## Description of the task:
Reproduced exactly, the lines from the start of the material through the line containing "The height and" should be the whole answer, with pictures excluded.

## Data in this exercise:
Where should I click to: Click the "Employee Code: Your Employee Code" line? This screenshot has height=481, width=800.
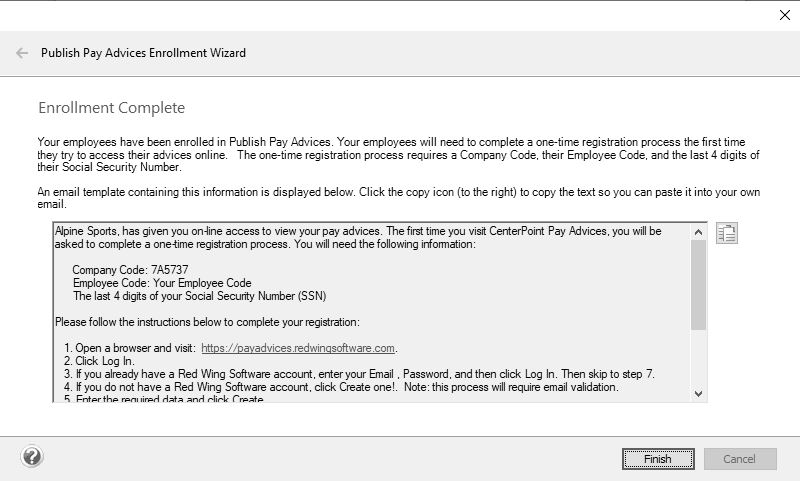[x=162, y=283]
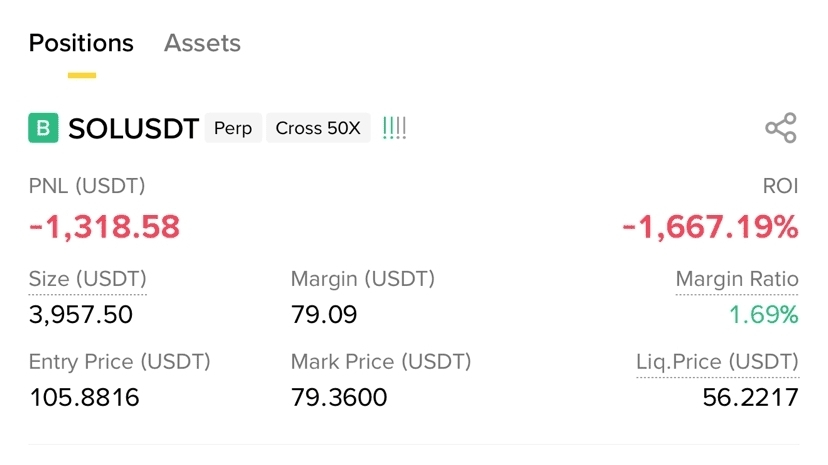This screenshot has width=828, height=465.
Task: Tap the Liq.Price value 56.2217
Action: coord(750,398)
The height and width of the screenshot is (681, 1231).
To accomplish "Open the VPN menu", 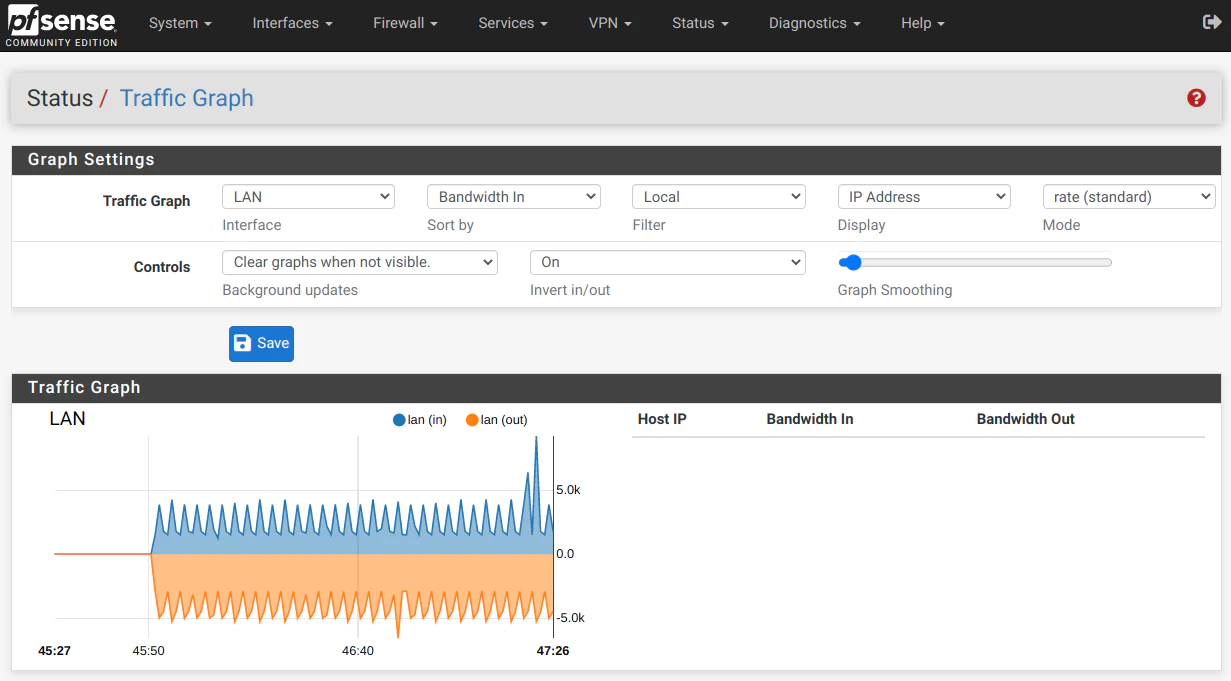I will pos(610,23).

## Result of the task:
Where should I click to: Click the "Employee Code: Your Employee Code" line? This screenshot has height=481, width=800.
[x=162, y=283]
This screenshot has width=828, height=465.
Task: Tap the Liq.Price value 56.2217
Action: coord(750,398)
The height and width of the screenshot is (681, 1231).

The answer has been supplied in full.